Recommissioning

New Mexico voted to change the PRC. Now comes the hard part

On a Friday morning at the Public Regulation Commission, Qwest is in the middle of a week's worth of hearings.


The topic of the hearings isn't small—Qwest is asking for complete deregulation from the PRC, which would give it the power to set its own prices and, in the words of outgoing Commissioner Jason Marks,  "completely set them free." Still, Marks is the only commissioner who attended any of the Qwest hearings.


Once the hearings end, an examiner will recommend an action to the five commissioners, who will make the final decision in one of their upcoming meetings. But Marks points out that commissioners can only collect evidence on a case during the hearings.


"Commissioners, they're going to have questions," Marks tells SFR, "and if their questions are not in the record, they really shouldn't be asking them come January or February when they're making a decision."


There are simply too many hearings like this for the five commissioners to attend them all. But the complexity and diversity of decisions commissioners must make also create problems: In the past, the PRC has made uninformed decisions that were later overturned by courts.


Marks is hoping that some of this will change as the PRC, which currently regulates the state's insurance and utility industries, goes through a significant overhaul next year.


Last week, voters approved three constitutional amendments, marking a turning point for the powerful but embattled state agency, which has suffered embarrassing scandals over the past decade.


The amendments require the state Legislature to write new qualifications for commissioners, as well as for a newly autonomous Superintendent of Insurance. They'll also dramatically scale back the PRC's mission by severing from it two key divisions: the insurance division, which regulates insurance companies, and the corporations bureau, which registers businesses across the state.


The streamlined PRC's main remaining task will be to regulate the utility industry.


"We're going to lose approximately half of our employees," PRC spokesman Arthur Bishop says. "We're going from an agency of 250-plus people to an agency of roughly 125."


Those employees won't lose their jobs, though. Around 20 from the corporations bureau will soon work for the Secretary of State, which already registers some businesses, while around 100 insurance division employees will be transferred to a newly independent state insurance agency.


Fred Nathan, executive director of the think tank Think New Mexico, calls the insurance division revamp "addition by subtraction."
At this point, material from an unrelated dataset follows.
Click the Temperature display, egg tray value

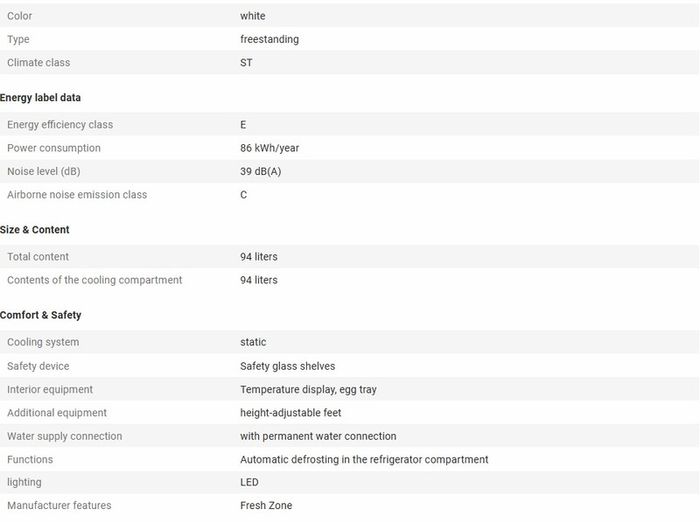coord(308,389)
"Many past PRC commissioners had been stuffing their political friends and cronies, frankly, into positions where you need qualified professionals like lawyers, accountants and actuaries," Nathan tells SFR. "Now the question becomes, how do you make that organization have the necessary oversight so it functions well?"


The key task for state lawmakers will be establishing the makeup of an independent board to oversee the stand-alone insurance division. Politicians, ironically, will be tasked with trying to make the board apolitical; Marks and Nathan anticipate heated debate.


Think New Mexico, which has been heavily involved in the PRC reform process, will lobby for the board to have an equal number of Democrats and Republicans.


"We want to make sure we get some geographic diversity," Nathan says. "That there's consumer groups as well as industry equally represented."


He anticipates that at least five PRC-related bills will come before the state Legislature in January. Lawmakers will also have to decide how, exactly, to beef up commissioner qualifications—another potentially controversial issue.


"It's well known nationally that we have one of the most powerful PRCs in the country, with some of the least-qualified people in there," state House Minority Leader Tom Taylor, R-San Juan, tells SFR. "There are individuals in there that are way out of their league."


Taylor agrees with TNM that commissioner qualifications should go beyond education. Currently, commissioners are required to be at least 18 years old, state residents and not convicted felons. (Former commissioners Carol Sloan and Jerome Block, Jr. broke the last requirement during their tenures.)


"The perception was we just wanted a college degree," Jason Espinoza, a field director with TNM, tells SFR. "[But] we really want to look at a sliding scale. [Outgoing] Commissioner [Doug] Howe has a PhD in economics, [so] maybe [he] doesn't need as much professional experience. But if you just had a high school diploma, maybe we'd want you to have 10 years of professional experience."


For inspiration, legislators could look to other states. Alaska, for example, requires its commissioners to have either a college degree in engineering, economics, finance, accounting, business administration or public administration—or five years of work in one of those fields. Whatever the Legislature decides will be in effect for the 2014 elections and any appointments after July 1, 2013 (the same date the insurance and corporations changes take effect).


Marks says he hopes the Legislature doesn't underestimate the PRC's needed changes. He's seen uninformed PRC decisions on this very company—Qwest—overturned by the state Supreme Court [news, June 29, 2011: "Justice Delayed"]. He deems the qualifications amendment, which voters approved with a historic 61-point margin, a message that the Legislature shouldn't just enact something that meets the law "but doesn't raise the bar."